How India’s low-cost airlines, once dismissed by Naresh Goyal, became his nemesis
In 2005, Naresh Goyal had written off low-cost airlines. The reasoning provided by the founder and chairman of India’s oldest private carrier was that since most Indian cities don’t have a second airport, all airlines end up paying the same operational charges. Thus, the economy players don’t have any significant advantage over their full-service rivals.
Fourteen years later, his Jet Airways is reeling under a mountain of debt and 12 straight loss-making months in its war with no-frills carriers.
The Mumbai-based firm has defaulted on bank loans. Its lenders are reportedly in talks with UAE’s Etihad Airways, which owns a 24% stake in Jet, for a turnaround plan widely expected to result in Goyal parting with his majority stake.
Such an exit would mark the ignominious end of a storied journey.
Goyal was born in the northern state of Punjab in 1949. He moved to New Delhi at the age of 18 to work with his uncle as a sales agent for Lebanese International Airlines. During this period, he earned less than Rs2,500 ($33) a month and slept in the office.
He learned the ropes of the travel industry on this and his next few jobs. Seven years later, with money from his widowed mother, he launched his own agency, Jetair, which would later represent Air France, Austrian Airlines, and Cathay Pacific in India.
His dream of launching his own airline was up against India’s then nationalised aviation industry, which had only one state-owned domestic carrier, Indian Airlines.

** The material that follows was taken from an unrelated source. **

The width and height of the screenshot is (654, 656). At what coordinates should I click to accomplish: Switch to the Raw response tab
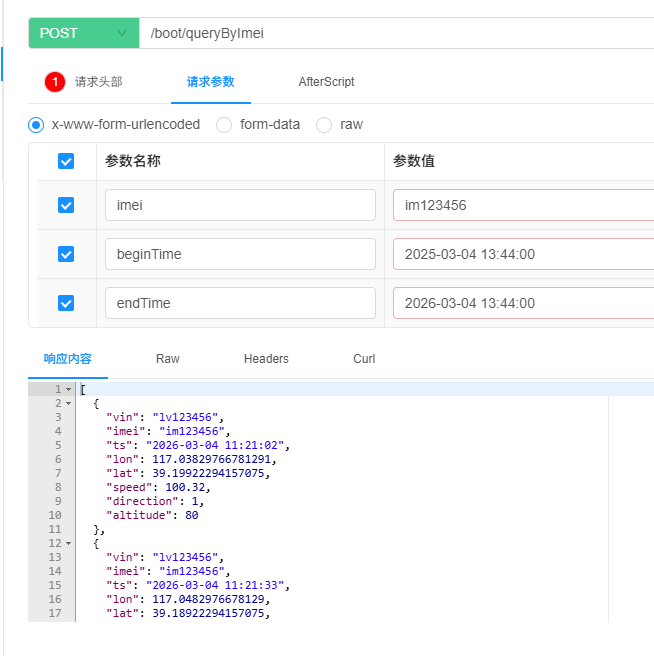click(168, 359)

In 1991, though, the tide turned in his favour when the government began liberalising the economy. Two years after India allowed private players in the sector, Jet Airways flew its first aircraft.

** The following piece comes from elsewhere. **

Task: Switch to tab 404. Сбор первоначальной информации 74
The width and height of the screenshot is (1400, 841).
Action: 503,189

With its superior service quality, Jet soon set itself apart from Indian Airlines. Within two years of its launch, the number of passengers it carried more than doubled to 1.5 million.
“Naresh runs the company like an entrepreneur, as if he owns it,” says Mark Martin, head of the aviation advisory firm Martin Consulting. Until recently, that style worked.
Four other airlines began operations around the same time as Jet. By the turn of the century, only two were left: Jet and the loss-making Air Sahara. In 2007, Goyal acquired his smaller rival and renamed it JetLite. Attempts to merge it with Jet Airways, were thwarted by regulatory hurdles and investor displeasure.
For Goyal, success also brought several run-ins with the law. Numerous investigations were launched into his and his company’s finances. On multiple occasions, intelligence agencies have linked Goyal to Dawood Ibrahim, one of India’s most-wanted criminals.
However, Goyal always emerged unscathed, though it hasn’t been a smooth flight completely.
In 2007, the company attempted to expand its international operations, triggering a loss-making spell it is yet to recover from.
Analysts, though, swear by Goyal’s leadership as he has managed to steer the company through a decade of turbulence. “He definitely knows how to run an airline,” Martin said. “He is very hands-on in whatever he does. He’s very good at getting the most out of his people and they stay loyal to him.”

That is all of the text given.